#### [Excerpted passage]
Jerome Claeys, Iii v. Bowser-Morner, Inc., 97-LW-1928

CourtUnited States Court of Appeals (Ohio)
PartiesJEROME CLAEYS, III, et al., Plaintiffs-Appellees v. BOWSER-MORNER, INC., Defendant-Appellant Case
Docket Number97-LW-1928,16196
Decision Date03 July 1997

JEROME CLAEYS, III, et al., Plaintiffs-Appellees

BOWSER-MORNER, INC., Defendant-Appellant

No. 16196

97-LW-1928 (2nd)

Court of Appeals of Ohio, Second District, Montgomery

July 3, 1997

T.C. Case No. 95-4445

Michael P. McNamee, S. C. Regis. No. 00443861, and Deborah A. Millum, S.C. Regis. No. 0055995, O'DIAM, TURNER, McNAMEE, HILL & STONE CO., L.P.A., 360 National City Center, 6 North Main Street, Dayton, OH 45402-1908, Attorneys for Defendant-Appellant

Charles J. Faruki, S.C. Regis. No. 0010417, and Paul L. Horstman, S.C. Regis. No. 0010452, FARUKI GILLIAM & IRELAND, P.L.L., 600 Courthouse Plaza, S.W., 10 North Ludlow Street, Dayton, OH 45402,

Attorneys for Plaintiffs-Appellees



Boswer-Morner, Inc. ("Bowser") appeals the trial court's grant of partial summary judgment in favor of Jerome Claeys, III, John S. Lillard, Norman Perlmutter, Steven Perlmutter, and Charles H. Wurtebach, the trustees of a trust known as JMB Group Trust, I ("JMB").

#### [Listing]
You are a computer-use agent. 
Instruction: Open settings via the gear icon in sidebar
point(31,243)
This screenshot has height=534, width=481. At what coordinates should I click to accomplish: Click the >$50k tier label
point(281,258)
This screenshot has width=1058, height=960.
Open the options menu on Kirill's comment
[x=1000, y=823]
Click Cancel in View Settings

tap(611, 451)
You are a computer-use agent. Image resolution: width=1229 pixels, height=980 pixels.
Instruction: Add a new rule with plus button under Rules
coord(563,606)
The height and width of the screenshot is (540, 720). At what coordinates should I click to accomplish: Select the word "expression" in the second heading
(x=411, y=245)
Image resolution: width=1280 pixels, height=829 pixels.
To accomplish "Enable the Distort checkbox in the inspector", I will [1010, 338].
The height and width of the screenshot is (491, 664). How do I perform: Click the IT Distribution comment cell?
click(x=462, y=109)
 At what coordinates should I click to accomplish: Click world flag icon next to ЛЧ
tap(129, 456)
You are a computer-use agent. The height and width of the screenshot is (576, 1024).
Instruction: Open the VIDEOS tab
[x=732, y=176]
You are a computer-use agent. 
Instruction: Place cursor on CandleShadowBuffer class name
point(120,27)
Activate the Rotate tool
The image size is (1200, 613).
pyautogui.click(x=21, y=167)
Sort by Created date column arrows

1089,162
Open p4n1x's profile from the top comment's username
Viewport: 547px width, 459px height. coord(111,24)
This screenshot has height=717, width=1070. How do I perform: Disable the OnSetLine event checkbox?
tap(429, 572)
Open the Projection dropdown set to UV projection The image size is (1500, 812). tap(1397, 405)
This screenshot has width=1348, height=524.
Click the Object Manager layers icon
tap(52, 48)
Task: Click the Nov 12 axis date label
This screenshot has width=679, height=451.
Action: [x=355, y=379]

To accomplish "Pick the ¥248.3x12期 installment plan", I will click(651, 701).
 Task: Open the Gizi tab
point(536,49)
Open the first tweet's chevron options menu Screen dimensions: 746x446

#### [The tasks]
[1] Answer the following from the Claeys v. Bowser-Morner decision:
(a) What trial court case number is given?
(b) Which two attorneys are listed for the defendant-appellant?
(c) What name is given to the trust whose trustees are the plaintiffs-appellees?
[2] Write the next few sentences of the Claeys v. Bowser-Morner decision, picking up after its final sentence.

#### [Responses for each task]
[1]
(a) T.C. Case No. 95-4445.
(b) Michael P. McNamee and Deborah A. Millum.
(c) JMB Group Trust, I ("JMB").

[2]
JMB is the owner of the Dayton Mall. In 1994, JMB decided to construct a JC Penny anchor store at the Dayton Mall. JMB contracted with Woolpert Consultants ("Woolpert") to assist it in obtaining bids or negotiated proposals for the construction of the JC Penny store. Bowser submitted a bid to perform the soil testing on the project. Art Harden, a Woolpert employee, contacted Dennis Ream, a Bowser employee, on June 10, 1994, to inform Bowser that it had been chosen to perform the soil testing on the JC Penny project. Mr. Harden provided Mr. Ream with the project's specifications with regard to the scope of the soil compaction testing and inspection work to be done by Bowser, and asked Mr. Ream to provide him with a fee schedule and estimate for Bowser's services.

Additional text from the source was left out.